Nope. It was absolutely not okay to rip you a new one at the bedside. I hope you can take this nurse aside at some early opportunity and call her out on this. "I understand you had some issues with how I handled things, and I would be glad to discuss my rationales with you. However, that was not a conversation to be had in front of the patient. You damaged the patient's confidence in her care and you seriously damaged my rapport with her. That was completely inappropriate and unprofessional." Make firm eye contact and keep your voice low but firm. If she starts to argue, just repeat that the bedside was not the appropriate venue for that conversation.

If your hospital has bought into Service Excellence, that nurse's behaviour was an example of managing down. A big no-no.
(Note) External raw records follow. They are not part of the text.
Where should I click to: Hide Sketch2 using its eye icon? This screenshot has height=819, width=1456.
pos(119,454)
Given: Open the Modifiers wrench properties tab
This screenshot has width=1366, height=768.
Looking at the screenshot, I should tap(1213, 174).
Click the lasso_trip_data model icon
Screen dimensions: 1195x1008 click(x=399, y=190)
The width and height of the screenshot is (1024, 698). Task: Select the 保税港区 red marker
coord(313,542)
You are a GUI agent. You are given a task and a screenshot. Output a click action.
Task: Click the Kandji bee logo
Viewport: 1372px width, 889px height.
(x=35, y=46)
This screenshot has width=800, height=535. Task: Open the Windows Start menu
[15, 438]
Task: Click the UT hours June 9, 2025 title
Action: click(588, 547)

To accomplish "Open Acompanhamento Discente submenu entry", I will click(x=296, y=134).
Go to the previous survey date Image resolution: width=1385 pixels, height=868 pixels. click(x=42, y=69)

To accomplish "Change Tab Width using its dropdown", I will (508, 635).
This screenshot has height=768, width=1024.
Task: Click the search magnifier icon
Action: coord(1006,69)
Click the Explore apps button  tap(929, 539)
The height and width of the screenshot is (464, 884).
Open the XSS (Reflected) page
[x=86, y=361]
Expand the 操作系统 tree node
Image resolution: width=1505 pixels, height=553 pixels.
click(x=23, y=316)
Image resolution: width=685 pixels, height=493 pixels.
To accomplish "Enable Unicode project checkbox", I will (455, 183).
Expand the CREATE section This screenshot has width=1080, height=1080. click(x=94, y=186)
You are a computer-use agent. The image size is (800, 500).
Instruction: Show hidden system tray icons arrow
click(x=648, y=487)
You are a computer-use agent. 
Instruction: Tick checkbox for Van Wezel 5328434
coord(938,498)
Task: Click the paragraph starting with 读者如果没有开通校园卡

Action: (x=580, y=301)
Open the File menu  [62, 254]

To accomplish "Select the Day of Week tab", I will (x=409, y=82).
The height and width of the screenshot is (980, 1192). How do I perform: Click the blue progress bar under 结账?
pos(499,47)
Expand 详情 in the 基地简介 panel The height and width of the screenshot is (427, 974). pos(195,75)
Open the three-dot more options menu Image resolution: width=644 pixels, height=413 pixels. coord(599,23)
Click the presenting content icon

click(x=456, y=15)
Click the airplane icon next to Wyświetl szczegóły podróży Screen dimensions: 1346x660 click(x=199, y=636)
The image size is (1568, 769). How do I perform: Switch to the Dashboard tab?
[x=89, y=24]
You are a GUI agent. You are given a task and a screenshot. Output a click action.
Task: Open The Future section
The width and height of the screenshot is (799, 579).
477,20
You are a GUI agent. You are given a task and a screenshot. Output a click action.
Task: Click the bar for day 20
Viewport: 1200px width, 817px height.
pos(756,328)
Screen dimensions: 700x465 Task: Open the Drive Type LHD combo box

It might feel very intimidating to call her out, but trust me it will be very empowering. It will also greatly diminish your attractiveness as a bully target.

3 hours ago, Ioreth said:

I talked to the day nurse that I gave report to that day. Although I was careful in how I phrased things (thank you, Nursing Psych and therapeutic communication), she was very defensive and said that she needed to correct me immediately, not wait to leave the room.

If having a private conversation, the appropriate response to that is "No. You did not." I'm serious. Make good eye contact while you're at it.

If you have approached someone to try to acknowledge their help and their concern; tried to revisit a scenario to learn something and/or to clear the air a little and they refuse to engage, then they just need to hear the bottom line and they need to know you are serious about it.

If she was so sure there was an ongoing dire emergency kidney failure situation and needed a STAT bladder scan, then she didn't have time to be messing around correcting you and pointing out that she also didn't like the way things were clamped. Period. She is just lying about her own motivation and being a jerk. Learn what you can from this for your sake and your patients' sake, but don't feel bad due to the behaviors of this person. People who act that way don't feel too good about themselves unless they constantly find ways to tell themselves they are better than so-and-so (in this case, you).

Specializes in OB.
2 hours ago, JKL33 said:

People who act that way don't feel too good about themselves unless they constantly find ways to tell themselves they are better than so-and-so (in this case, you).

This. The world is full of people like this and the nursing world is no exception to that rule. TriciaJ and JKL offered excellent examples of ways to communicate with people who act this way.